Last year Portugal gave a pitiful performance when it came to the sale of music, registering one of the worst results of all countries registered with the International Discography Industry Federation (IFPI).
Regarding sales of music in a physical format, such as CDs or DVDs, Portugal last year registered a drop of 34.4 percent, which makes it the country with one of the worst results in the world, surpassed only by Greece.
In 2011 recording companies sold around 4.4 million CDs and approximately 451,000 musical DVDs to music stores, according to data from the AFP, supplied to Lusa News Agency.
Within a decade, profits from the national Portuguese market shrank by more than 80 percent.
This was confirmed by the general-director of the Portuguese Recording Association (AFP), Educardo Simões.
The situation of “brutal drops” and consecutive decreases in profits for Portuguese record labels is worrying, Mr. Simões said, but what accentuates it is the discrepancy in relation to other countries and “a lack of measures to protect the sector.”
The main cause for the drop, according to Eduardo Simões, is digital piracy, the sharing and illegal downloading of music files via the internet as well as a lack of legal regulations within the matter.

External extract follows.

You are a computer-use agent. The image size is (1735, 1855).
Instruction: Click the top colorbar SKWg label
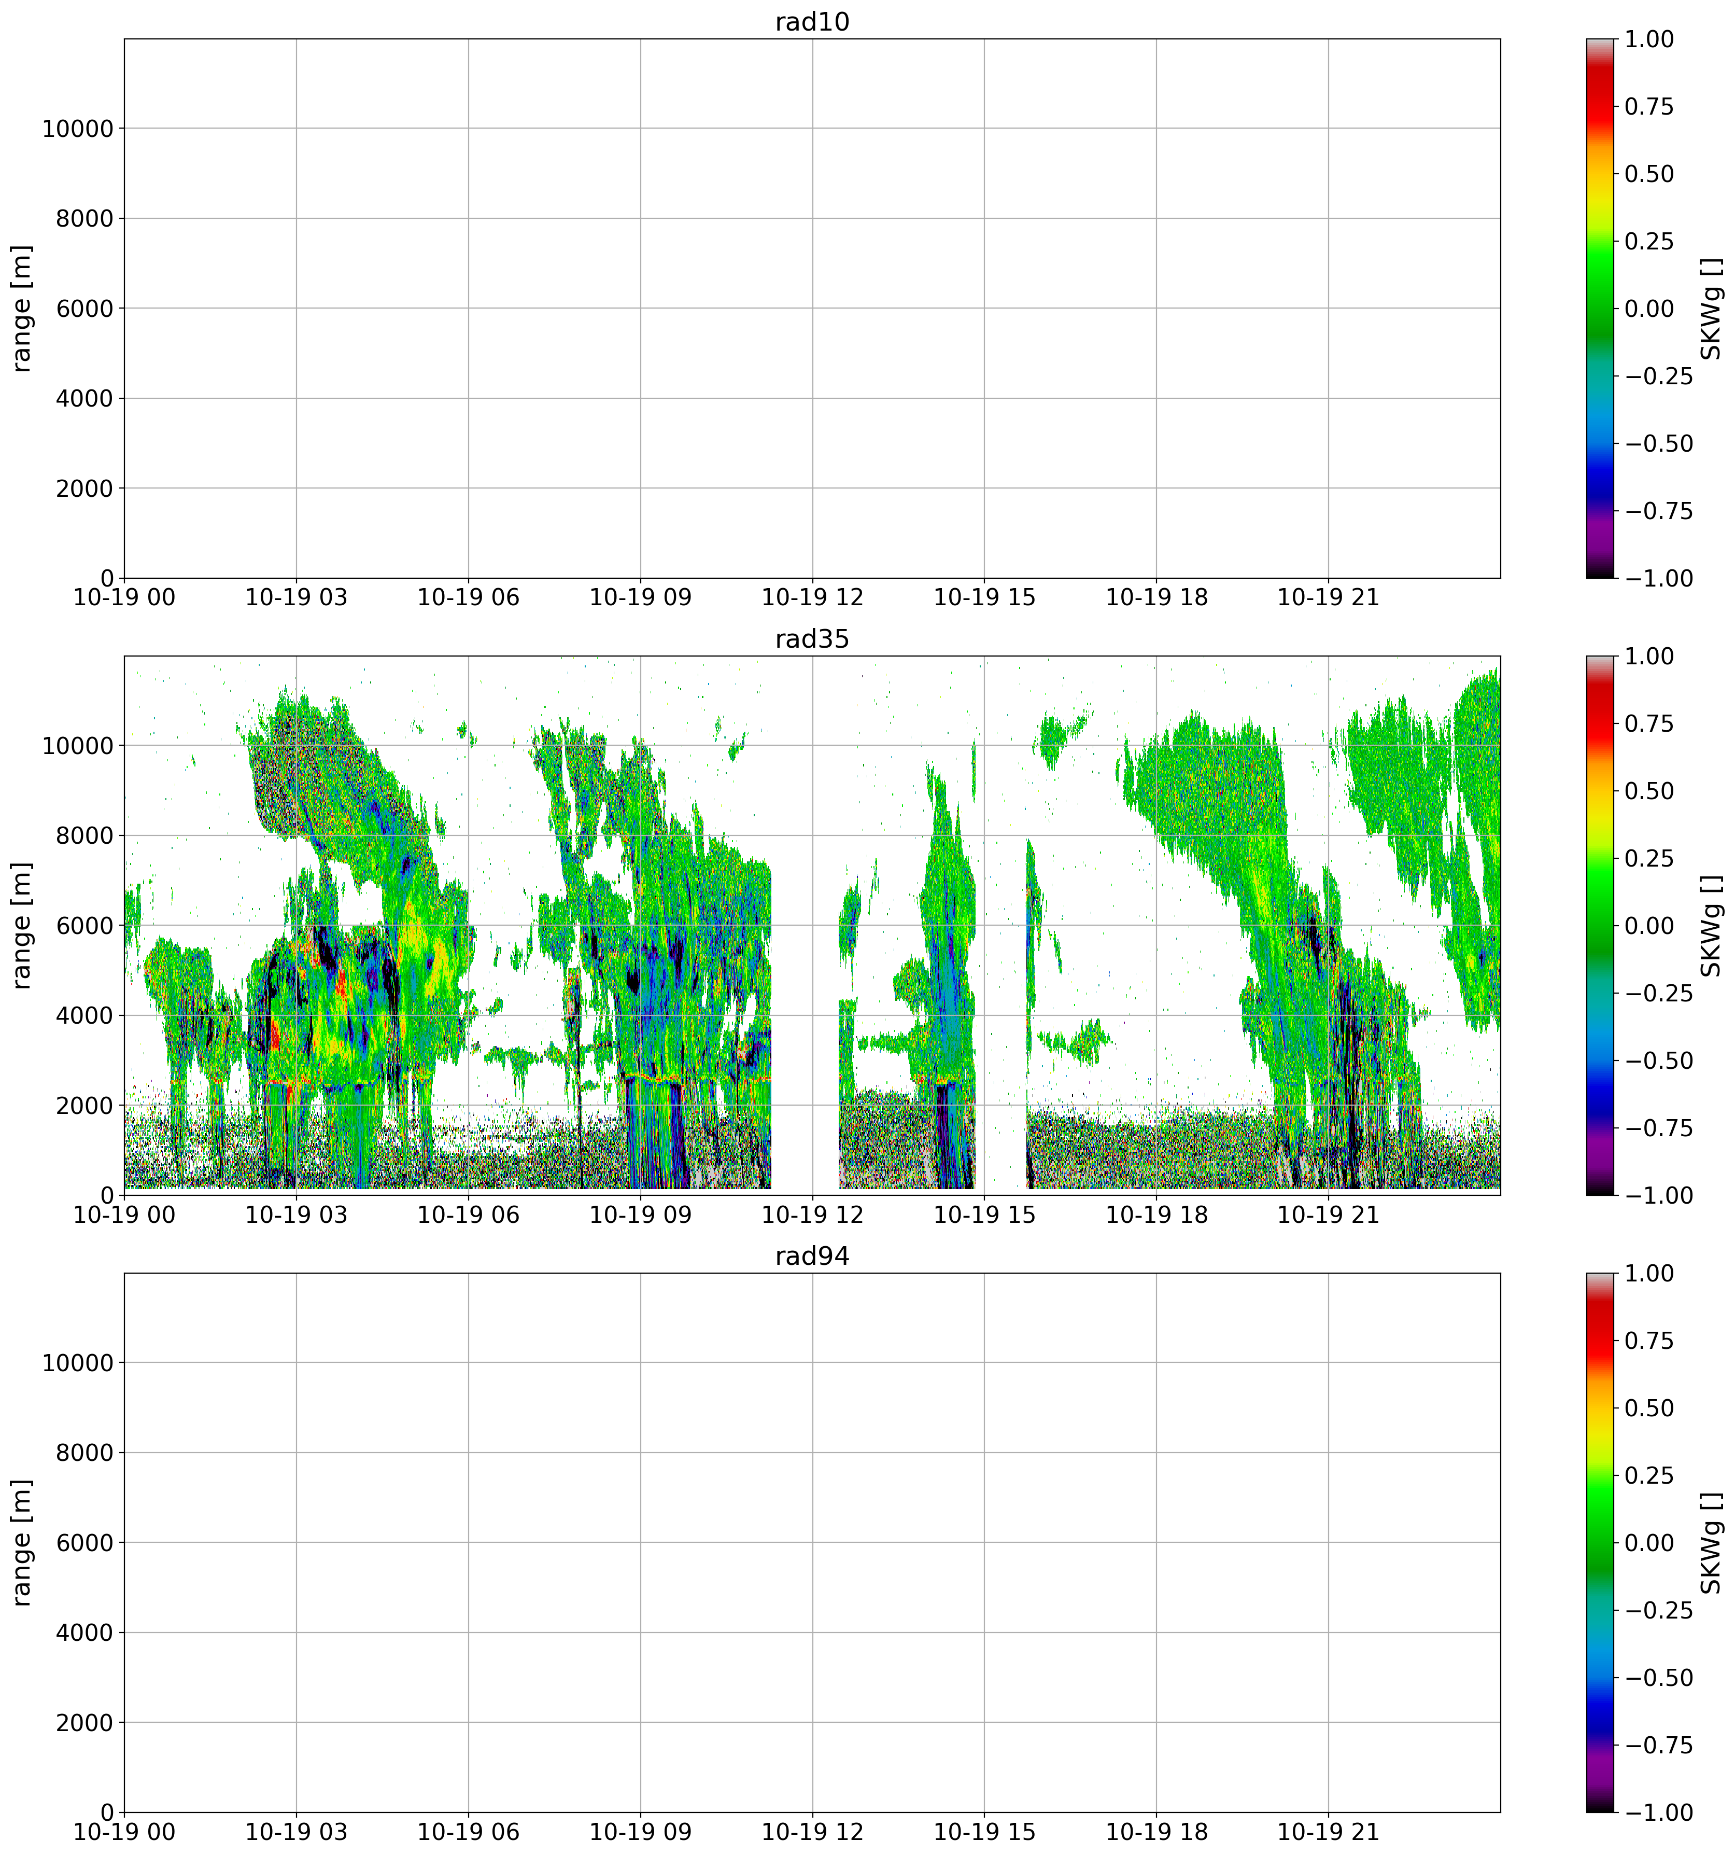(1710, 309)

Making matters worse is a reduction in consumers’ buying power, the tendency for artists to self-produce in terms of records, and a digital market which in this country is in an “unacceptably embryonic state in relation to technological development”, the IFPI’s report from March indicated.
“If we add a small market to the problems of negative growth that it has had over the past year, it affects any investor looking to the Portuguese market and that can have dramatic consequences in terms of culture”, the general-director said.

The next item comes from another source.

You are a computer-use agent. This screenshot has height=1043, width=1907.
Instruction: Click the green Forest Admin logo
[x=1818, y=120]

Despite the poor results and the “very deep crisis affecting the national market”, as Mr. Simões described it, the Portuguese are purchasing more Portuguese music than foreign. Since 2010 Portuguese music has made up 35 percent of all sales.
One of the reasons for this figure is the introduction of airtime quotas that Portuguese music is played on the radio.
“Overall, the quota of Portuguese music is larger and that is one of few positive indicators”, he said.
The AFP represents some of the largest record labels operating in Portugal, such as Sony, EMI and Universal.